At Mets game, all a-Twitter over bin Laden

Fans check their cell phones during a baseball game between the Phillies and the Mets. News broke during the game that Osama bin Laden had been killed. (May 1, 2011) Credit: AP
A loss in a baseball game, even to the hated New York Mets, didn't seem that important to some of the Phillies fans sitting in the upper deck behind home plate Sunday night in Philadelphia.
"The game felt like it was more about the world than the game. We lost the game, but we won," Phillies fan Caleb Mezzy, 24 of suburban Huntingdon Valley, Pa., said Monday, just hours after the 14-inning game concluded about 1 a.m., with the Mets winning 2-1.
Mezzy and his buddy, Mike Schaeffer, 29, of suburban Warminster, both used the word "surreal" to describe the hours late Sunday as the fans in the stands learned of the death of Osama bin Laden.
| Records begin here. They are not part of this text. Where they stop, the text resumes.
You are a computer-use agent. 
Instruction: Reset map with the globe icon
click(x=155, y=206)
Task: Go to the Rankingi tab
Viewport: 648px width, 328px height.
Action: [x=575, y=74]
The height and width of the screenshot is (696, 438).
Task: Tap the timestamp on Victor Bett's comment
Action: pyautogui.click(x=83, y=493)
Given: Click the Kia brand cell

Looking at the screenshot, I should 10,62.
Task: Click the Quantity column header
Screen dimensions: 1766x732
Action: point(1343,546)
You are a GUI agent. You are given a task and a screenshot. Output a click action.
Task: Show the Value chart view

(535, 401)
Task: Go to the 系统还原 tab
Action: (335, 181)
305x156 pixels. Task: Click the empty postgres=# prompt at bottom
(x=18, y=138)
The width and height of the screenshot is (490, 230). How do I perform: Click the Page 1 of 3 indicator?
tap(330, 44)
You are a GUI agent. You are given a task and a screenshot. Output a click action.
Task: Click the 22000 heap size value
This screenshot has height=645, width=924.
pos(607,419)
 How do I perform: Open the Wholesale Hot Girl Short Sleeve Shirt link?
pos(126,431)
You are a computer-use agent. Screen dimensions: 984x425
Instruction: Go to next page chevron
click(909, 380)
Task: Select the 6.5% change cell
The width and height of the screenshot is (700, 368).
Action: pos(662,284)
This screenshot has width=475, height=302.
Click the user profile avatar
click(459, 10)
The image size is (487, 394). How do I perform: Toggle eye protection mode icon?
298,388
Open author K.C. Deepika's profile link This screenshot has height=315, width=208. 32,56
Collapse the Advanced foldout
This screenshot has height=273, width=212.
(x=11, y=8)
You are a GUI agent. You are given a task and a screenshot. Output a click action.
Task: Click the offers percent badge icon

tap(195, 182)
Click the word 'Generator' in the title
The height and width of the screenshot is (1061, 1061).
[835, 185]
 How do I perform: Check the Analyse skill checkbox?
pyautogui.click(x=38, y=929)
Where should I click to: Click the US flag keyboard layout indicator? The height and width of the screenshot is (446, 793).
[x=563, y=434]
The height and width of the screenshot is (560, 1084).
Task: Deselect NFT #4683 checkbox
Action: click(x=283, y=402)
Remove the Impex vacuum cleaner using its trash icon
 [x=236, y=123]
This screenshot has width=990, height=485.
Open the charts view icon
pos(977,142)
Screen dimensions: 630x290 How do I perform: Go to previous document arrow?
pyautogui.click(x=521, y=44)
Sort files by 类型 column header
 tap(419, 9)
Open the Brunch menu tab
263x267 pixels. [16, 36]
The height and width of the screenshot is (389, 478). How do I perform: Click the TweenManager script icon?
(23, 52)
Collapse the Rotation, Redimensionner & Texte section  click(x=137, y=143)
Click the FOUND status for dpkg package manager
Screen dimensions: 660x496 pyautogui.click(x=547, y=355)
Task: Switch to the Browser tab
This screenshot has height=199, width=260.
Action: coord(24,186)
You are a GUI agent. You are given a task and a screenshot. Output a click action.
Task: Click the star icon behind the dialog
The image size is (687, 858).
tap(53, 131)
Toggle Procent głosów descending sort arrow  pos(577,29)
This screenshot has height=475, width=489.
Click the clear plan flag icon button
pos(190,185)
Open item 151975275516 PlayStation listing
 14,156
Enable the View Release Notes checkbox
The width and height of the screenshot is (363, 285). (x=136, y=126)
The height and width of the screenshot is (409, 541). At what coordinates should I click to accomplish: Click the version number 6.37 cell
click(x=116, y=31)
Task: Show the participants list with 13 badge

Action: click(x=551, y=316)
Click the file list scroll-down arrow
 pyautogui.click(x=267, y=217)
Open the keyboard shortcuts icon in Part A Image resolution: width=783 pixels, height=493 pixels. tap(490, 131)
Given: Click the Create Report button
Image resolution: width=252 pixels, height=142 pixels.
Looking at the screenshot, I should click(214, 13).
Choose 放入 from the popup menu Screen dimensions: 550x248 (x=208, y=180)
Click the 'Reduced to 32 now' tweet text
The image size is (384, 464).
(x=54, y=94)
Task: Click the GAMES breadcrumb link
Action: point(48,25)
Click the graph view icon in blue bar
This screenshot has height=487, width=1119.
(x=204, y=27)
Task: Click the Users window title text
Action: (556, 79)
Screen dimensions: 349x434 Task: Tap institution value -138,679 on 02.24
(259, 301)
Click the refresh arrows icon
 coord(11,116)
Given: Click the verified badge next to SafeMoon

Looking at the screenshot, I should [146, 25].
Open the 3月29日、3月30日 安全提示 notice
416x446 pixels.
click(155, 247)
Mets third baseman David Wright said after the game that while he was standing on second base in the ninth inning he and second baseman Peter Orr were talking about why the fans were chanting "U-S-A!" He said it took an another inning or two for the players to find out.
Schaeffer said he was checking Twitter about the seventh or eighth inning when he found the news, and "I started yelling. Nobody was believing me. They were giving me dirty looks. I was yelling for everybody to check their phones. It started spreading around the section we were in about 10 p.m., 10:30 p.m."
Mezzy said the bin Laden news spread gradually as others checked Twitter or other websites on their devices. "Nobody was focused on the game for two or three innings. I think it was like the 12th inning before we really got back to the game," he said.
"Mike was on Twitter and he says, 'Obama is going to make a huge announcement.' Then we found out bin Laden was killed or captured. . . . By the eighth inning, by then, he's standing up and telling them 'We got him! We got bin Laden.' People are giving him the weird eye."
"Mike, people were looking at him like he was a crazy person," Mezzy said. "But then they were looking at their phones. Twitter was crashing because there was so much activity on it."
There were only a handful of Mets fans in their sections, Mezzy said, but it was fitting that the Mets were involved.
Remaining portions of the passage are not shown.